Die Pressekonferenz von Emmanuel Macron, 9. Dezember 2021 – Eine Kritik
Teil 1; Teil 2; Teil 3; Teil 4
[58] Der französische Staatspräsident Emmanuel Macron stellte an den Anfang seiner Pressekonferenz vom 9. Dezember 2021 aus Anlass der kommenden EU-Ratspräsidentschaft das Thema der EU-Außengrenzen und der Reformierung des Schengen-Abkommens. Die erste Überschrift lautet „Ein souveräneres Europa“, darunter folgen drei Punkte:
[59] Macron spricht von einer „maîtrise des frontières“, die einer politischen Steuerung bedürfe. Im Falle einer Krise solle es rasch Unterstützung geben. Er geht offensichtlich davon aus, dass die EU-Länder die volle Herrschaft über jene Grenzen, die zugleich die EU-Außengrenze bilden, verloren haben. Daher fordert er erneut ein „souveräneres Europa“, ein „Europa der Verteidigung“, eine Definition der gemeinsamen Interessen und eine gemeinsame Strategie.

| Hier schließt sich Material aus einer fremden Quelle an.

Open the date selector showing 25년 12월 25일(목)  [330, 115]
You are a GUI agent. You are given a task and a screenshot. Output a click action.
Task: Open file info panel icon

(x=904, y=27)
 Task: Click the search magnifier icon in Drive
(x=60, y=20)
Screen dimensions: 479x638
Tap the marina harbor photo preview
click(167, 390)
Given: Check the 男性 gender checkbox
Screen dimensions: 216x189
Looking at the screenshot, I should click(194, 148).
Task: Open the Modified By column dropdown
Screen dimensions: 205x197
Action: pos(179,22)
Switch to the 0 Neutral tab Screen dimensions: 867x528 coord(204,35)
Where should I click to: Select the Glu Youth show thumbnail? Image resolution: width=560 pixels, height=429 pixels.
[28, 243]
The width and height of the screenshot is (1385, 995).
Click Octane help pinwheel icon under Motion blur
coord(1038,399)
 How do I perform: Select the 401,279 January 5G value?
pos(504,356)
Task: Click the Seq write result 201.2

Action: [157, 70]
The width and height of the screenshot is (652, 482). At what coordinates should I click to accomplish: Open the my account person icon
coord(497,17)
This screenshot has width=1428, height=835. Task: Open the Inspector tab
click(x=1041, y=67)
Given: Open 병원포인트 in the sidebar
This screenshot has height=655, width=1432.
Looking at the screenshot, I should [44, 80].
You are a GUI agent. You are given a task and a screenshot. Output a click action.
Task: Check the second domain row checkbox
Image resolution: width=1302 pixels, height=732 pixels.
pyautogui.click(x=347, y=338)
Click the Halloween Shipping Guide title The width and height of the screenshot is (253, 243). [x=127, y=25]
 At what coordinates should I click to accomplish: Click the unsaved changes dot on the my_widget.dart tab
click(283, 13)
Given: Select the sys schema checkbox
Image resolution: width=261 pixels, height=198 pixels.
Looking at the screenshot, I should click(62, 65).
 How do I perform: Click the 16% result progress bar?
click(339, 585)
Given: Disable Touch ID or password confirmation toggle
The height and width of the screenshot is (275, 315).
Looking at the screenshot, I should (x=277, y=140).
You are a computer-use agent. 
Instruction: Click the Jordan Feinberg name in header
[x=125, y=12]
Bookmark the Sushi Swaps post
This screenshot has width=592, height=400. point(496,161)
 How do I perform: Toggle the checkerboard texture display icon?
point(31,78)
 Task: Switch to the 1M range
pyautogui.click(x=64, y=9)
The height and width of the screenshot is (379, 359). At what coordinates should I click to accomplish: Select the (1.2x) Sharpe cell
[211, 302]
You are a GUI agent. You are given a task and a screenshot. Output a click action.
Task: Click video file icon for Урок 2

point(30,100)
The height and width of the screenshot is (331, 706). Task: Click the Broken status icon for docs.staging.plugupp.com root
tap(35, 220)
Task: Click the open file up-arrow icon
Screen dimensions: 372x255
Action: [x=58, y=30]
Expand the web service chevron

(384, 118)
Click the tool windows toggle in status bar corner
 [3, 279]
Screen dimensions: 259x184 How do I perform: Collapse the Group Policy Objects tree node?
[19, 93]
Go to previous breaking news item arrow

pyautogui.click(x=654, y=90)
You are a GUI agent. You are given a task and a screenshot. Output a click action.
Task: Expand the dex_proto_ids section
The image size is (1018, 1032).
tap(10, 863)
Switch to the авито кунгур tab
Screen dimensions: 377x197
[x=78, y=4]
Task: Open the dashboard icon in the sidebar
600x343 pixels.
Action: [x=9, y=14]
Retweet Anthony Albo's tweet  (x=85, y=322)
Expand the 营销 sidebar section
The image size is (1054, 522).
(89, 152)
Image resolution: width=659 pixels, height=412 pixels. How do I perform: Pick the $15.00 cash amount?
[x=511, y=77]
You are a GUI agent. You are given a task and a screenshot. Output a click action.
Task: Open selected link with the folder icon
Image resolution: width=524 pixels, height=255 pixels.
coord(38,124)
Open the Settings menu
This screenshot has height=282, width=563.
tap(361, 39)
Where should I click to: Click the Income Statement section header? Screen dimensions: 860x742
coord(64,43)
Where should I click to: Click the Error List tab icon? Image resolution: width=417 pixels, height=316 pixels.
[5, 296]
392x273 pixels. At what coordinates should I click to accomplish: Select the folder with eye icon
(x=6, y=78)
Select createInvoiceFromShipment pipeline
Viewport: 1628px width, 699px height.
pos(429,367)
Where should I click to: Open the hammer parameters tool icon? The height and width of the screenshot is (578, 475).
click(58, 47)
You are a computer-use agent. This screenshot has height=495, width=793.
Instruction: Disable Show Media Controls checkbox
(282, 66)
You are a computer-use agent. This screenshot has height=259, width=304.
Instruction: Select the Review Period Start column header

[60] Der zweite Punkt betrifft einen für den kommenden Februar geplanten Gipfel zwischen der EU und der Afrikanischen Union, um den jungen Menschen in Afrika mehr Perspektiven zu bieten. Dazu soll universitärer, wissenschaftlicher und künstlerischer Austausch zwischen der europäischen Zivilgesellschaft und jungen Menschen in Europa gefördert werden. Kritisch lässt sich anmerken, dass es dazu sicher auch finanziell gut ausgestatteter Programme bedürfen wird und dass die sehr enge Verknüpfung mit dem Vorhaben, die Migration aus Afrika zu verringern, als Motiv zu schwach ist.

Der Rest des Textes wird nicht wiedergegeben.